Boosting Cross-spectral Unsupervised Domain Adaptation for Thermal Semantic Segmentation
Seokjun Kwon, Jeongmin Shin, Namil Kim, Soonmin Hwang, Yukyung Choi

TL;DR
This paper introduces a novel cross-spectral unsupervised domain adaptation method for thermal image semantic segmentation, leveraging mutual learning and self-supervised prototypical loss to improve performance in adverse conditions.
Contribution
The paper proposes a masked mutual learning strategy and a prototypical self-supervised loss to enhance thermal segmentation in domain adaptation tasks, especially at night.
Findings
Outperforms previous UDA methods in thermal segmentation
Achieves comparable results to supervised methods
Effective in low-light nighttime scenarios
Abstract
In autonomous driving, thermal image semantic segmentation has emerged as a critical research area, owing to its ability to provide robust scene understanding under adverse visual conditions.

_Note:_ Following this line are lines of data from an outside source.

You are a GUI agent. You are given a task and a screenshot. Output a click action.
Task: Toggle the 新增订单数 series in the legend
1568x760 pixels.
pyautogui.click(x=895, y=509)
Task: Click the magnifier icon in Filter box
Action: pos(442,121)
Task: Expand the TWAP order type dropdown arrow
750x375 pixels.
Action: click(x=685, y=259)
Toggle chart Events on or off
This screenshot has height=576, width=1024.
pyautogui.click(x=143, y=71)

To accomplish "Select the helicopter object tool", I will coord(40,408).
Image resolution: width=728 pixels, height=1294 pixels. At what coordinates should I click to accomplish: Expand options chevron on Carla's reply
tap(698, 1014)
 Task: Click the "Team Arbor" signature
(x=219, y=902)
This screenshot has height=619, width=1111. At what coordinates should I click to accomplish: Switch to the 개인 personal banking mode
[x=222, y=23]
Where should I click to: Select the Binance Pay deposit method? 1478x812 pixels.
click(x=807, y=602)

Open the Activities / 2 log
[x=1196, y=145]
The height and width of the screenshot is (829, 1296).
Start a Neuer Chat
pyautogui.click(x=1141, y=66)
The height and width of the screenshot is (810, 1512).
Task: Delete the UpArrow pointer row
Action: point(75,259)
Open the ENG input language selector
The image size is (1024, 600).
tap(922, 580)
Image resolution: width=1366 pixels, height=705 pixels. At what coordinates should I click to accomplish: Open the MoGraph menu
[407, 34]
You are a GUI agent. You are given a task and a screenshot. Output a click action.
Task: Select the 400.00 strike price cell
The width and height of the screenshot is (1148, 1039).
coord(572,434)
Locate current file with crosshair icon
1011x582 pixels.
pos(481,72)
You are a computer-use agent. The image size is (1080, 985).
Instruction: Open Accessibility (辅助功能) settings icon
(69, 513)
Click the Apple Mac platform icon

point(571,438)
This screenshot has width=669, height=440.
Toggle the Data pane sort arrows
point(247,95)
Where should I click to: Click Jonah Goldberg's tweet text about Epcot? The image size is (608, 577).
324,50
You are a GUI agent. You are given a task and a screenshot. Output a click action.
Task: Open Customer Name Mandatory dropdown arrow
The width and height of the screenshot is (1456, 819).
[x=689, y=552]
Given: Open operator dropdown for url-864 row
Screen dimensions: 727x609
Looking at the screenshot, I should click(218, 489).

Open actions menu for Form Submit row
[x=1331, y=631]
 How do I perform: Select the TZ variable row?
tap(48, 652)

In particular, unsupervised domain adaptation (UDA) for thermal image segmentation can be an efficient solution to address the lack of labeled thermal datasets. Nevertheless, since these methods do not effectively utilize the complementary information between RGB and thermal images, they significantly decrease performance during domain adaptation. In this paper, we present a comprehensive study on cross-spectral UDA for thermal image semantic segmentation. We first propose a novel masked mutual learning strategy that promotes complementary information exchange by selectively transferring results between each spectral model while masking out uncertain regions. Additionally, we introduce a novel…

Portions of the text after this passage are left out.